WHAT NEEDS TO BE DONE: Return exactly the lines of the records below, starting at the line that contains "Instruction: Click the yellow" and ending at the line that contains "Image resolution: width=1584", with both of those lines kept.

RECORDS PROVIDED:
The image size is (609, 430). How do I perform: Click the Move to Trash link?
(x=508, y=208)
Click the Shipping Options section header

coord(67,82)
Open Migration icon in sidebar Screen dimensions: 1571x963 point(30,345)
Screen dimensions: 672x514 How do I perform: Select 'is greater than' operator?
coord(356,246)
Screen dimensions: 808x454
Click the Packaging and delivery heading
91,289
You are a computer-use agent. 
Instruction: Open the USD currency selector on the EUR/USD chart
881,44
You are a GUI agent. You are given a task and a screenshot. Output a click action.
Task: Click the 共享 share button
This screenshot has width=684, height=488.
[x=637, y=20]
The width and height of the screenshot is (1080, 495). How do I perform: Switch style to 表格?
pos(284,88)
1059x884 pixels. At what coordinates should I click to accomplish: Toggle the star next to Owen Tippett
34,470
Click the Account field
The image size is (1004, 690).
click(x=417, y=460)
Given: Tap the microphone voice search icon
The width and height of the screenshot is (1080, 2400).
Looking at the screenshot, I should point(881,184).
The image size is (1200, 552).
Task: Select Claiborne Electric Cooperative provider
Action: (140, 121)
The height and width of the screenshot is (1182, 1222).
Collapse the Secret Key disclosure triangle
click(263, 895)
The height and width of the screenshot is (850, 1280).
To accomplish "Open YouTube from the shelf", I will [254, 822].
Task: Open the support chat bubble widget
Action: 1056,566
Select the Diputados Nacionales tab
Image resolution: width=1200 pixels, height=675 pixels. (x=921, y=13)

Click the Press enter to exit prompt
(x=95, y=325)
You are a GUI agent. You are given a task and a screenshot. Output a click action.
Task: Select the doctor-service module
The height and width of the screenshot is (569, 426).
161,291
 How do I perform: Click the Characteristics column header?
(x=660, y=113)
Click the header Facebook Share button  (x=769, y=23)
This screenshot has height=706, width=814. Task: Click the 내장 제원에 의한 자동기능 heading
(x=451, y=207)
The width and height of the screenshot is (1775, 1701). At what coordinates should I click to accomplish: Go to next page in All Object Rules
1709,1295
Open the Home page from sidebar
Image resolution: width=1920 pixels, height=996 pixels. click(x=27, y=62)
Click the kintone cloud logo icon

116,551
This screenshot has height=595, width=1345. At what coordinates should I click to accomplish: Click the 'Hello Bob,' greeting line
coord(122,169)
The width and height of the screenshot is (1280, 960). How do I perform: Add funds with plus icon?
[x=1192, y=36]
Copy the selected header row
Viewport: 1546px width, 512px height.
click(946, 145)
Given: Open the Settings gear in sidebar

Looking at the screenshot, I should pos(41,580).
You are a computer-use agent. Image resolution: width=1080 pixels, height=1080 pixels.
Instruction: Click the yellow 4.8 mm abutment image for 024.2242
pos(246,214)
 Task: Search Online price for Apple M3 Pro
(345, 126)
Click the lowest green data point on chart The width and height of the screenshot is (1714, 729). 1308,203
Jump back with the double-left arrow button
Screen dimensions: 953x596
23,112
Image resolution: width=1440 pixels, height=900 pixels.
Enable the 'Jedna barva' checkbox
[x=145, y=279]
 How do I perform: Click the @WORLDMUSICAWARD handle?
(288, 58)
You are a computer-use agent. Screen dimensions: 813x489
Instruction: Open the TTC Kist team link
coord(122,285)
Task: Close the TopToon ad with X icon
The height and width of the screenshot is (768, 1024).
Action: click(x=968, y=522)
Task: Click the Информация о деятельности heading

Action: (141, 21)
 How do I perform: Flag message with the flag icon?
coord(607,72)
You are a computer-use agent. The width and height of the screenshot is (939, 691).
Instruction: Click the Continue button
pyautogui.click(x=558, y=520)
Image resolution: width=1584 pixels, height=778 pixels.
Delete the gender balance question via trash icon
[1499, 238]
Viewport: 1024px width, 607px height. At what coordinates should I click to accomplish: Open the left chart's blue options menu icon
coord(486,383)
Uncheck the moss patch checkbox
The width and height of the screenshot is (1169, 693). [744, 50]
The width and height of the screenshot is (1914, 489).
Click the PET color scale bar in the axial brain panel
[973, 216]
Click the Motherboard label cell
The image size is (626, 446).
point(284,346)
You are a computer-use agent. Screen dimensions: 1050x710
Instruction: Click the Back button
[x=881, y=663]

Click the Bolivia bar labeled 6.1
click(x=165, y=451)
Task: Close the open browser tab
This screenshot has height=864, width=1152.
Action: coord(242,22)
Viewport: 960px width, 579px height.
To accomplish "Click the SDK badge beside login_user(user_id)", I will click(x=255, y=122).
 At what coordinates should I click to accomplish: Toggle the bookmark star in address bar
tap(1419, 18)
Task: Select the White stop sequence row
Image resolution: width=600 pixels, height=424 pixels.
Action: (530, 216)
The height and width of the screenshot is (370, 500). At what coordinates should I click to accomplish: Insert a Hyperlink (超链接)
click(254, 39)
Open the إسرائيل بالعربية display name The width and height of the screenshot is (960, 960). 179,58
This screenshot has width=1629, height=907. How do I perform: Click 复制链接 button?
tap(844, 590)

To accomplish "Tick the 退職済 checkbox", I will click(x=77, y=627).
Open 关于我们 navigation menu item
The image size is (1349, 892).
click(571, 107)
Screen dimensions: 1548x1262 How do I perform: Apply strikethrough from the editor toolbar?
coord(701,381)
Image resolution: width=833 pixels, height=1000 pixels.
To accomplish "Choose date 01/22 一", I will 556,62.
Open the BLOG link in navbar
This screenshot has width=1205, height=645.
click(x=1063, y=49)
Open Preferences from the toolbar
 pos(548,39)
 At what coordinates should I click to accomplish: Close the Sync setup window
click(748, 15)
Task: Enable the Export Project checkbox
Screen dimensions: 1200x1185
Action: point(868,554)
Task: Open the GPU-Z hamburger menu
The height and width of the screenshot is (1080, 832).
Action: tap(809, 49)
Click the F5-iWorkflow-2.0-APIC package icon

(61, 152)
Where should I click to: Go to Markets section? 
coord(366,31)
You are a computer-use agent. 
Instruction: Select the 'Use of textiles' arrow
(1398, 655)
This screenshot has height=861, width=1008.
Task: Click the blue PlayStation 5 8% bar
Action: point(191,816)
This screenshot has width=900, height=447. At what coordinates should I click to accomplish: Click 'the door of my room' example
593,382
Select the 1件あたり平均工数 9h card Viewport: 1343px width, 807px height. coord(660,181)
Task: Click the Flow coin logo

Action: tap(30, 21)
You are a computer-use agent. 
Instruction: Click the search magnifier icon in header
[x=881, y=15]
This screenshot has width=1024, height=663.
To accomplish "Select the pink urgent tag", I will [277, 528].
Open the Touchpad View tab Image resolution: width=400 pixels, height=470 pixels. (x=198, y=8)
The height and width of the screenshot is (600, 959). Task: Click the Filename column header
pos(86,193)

ANSWER BOX:
Instruction: Click the yellow 4.8 mm abutment image for 024.2242
pos(246,214)
 Task: Search Online price for Apple M3 Pro
(345, 126)
Click the lowest green data point on chart The width and height of the screenshot is (1714, 729). 1308,203
Jump back with the double-left arrow button
Screen dimensions: 953x596
23,112
Image resolution: width=1440 pixels, height=900 pixels.
Enable the 'Jedna barva' checkbox
[x=145, y=279]
 How do I perform: Click the @WORLDMUSICAWARD handle?
(288, 58)
You are a computer-use agent. Screen dimensions: 813x489
Instruction: Open the TTC Kist team link
coord(122,285)
Task: Close the TopToon ad with X icon
The height and width of the screenshot is (768, 1024).
Action: click(x=968, y=522)
Task: Click the Информация о деятельности heading

Action: (141, 21)
 How do I perform: Flag message with the flag icon?
coord(607,72)
You are a computer-use agent. The width and height of the screenshot is (939, 691).
Instruction: Click the Continue button
pyautogui.click(x=558, y=520)
Image resolution: width=1584 pixels, height=778 pixels.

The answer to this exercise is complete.